# DOCUMENT SECTION start
In my last post, I dealt with how Rudy Giuliani and other Republican Presidential candidates felt about Ronald Reagan. In this one, I will discuss what Giuliani felt about another conservative icon: Barry Goldwater.
As was the case with the Reagan post, I am not arguing that Giuliani should not be elected just because of what he said a number of years ago; I'm arguing that this is further proof that he is no where near a conservative, and that, in many instances, is very hostile to the same people who he needs to win the Presidency.
Giuliani thought Goldwater was an "incompetent, confused and sometimes idiotic man." By extension, he would seem to feel the same way about any one who voted for the Arizona Senator.
In 1964, he felt the Goldwater supporters -- of which Reagan was one -- "succeeded in inflicting a tremendous defeat on the Republican Party."
Giuliani said that Goldwater's biggest challenger in the 1964 primaries, Nelson Rockefeller, characterized "a tradition in the Republican Party [he had] worked hard to re-kindle" -- which is to say the liberal Republican tradition.
In contradistinction to the supposed "tremendous defeat" the '64 election would inflict on the Republican Party, it actually was a tremendous boon. By abandoning the Eastern Establishment Republicans -- led by Rockefeller -- and their "me, too" philosophy, the Republican Party started attracting Southern conservative voters; in fact, of the 6 states Goldwater won, 5 were in the South. (His home state, Arizona, was the exception.)
While some liberal commentators saw the election as a sign that conservatism would never be embraced by the American public, many -- including Newt Gingrich -- saw the fact that five states of the "Solid South" voted Republican as a changing tide in American politics.
# DOCUMENT SECTION end
REQUIRED TASK A. Rewrite the records from the line containing "729x601 pixels. How" through the line containing "pyautogui.click(x=1362, y=772)", keeping every request, and shift each coordinate in the answers up by 48.
The text and the records were taken from unrelated sources.
# DATA start
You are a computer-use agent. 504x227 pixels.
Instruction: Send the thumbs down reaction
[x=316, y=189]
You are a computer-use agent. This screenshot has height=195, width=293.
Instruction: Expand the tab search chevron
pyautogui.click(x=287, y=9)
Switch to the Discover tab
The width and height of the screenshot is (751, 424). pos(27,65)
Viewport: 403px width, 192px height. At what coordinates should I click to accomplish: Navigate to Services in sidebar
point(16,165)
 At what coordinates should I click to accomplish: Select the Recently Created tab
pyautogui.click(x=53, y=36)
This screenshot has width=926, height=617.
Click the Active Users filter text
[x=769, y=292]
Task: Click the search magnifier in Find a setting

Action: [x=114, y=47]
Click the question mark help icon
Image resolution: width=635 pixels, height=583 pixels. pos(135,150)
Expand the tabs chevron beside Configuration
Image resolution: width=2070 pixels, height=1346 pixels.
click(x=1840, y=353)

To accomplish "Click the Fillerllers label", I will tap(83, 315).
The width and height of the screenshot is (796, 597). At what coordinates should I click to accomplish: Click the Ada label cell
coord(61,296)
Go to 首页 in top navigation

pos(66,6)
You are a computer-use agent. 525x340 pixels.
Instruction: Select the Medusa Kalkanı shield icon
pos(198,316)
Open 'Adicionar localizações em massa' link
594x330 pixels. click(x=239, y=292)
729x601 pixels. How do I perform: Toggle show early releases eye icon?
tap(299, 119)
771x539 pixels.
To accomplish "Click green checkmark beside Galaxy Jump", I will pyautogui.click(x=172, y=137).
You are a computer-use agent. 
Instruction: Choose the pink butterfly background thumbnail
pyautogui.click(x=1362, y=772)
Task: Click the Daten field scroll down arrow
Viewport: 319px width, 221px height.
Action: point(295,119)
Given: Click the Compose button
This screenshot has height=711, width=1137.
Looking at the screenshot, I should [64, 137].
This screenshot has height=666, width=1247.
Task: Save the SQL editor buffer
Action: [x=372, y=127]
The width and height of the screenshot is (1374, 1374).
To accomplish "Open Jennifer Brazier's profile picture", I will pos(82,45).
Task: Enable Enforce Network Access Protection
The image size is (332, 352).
# DATA end
REQUIRED TASK B. According to the post on Giuliani and Goldwater, how many of the six states Goldwater won in 1964 were in the South?

ANSWER A.
729x601 pixels. How do I perform: Toggle show early releases eye icon?
tap(347, 167)
771x539 pixels.
To accomplish "Click green checkmark beside Galaxy Jump", I will pyautogui.click(x=220, y=185).
You are a computer-use agent. 
Instruction: Choose the pink butterfly background thumbnail
pyautogui.click(x=1410, y=820)

ANSWER B. Five of the six.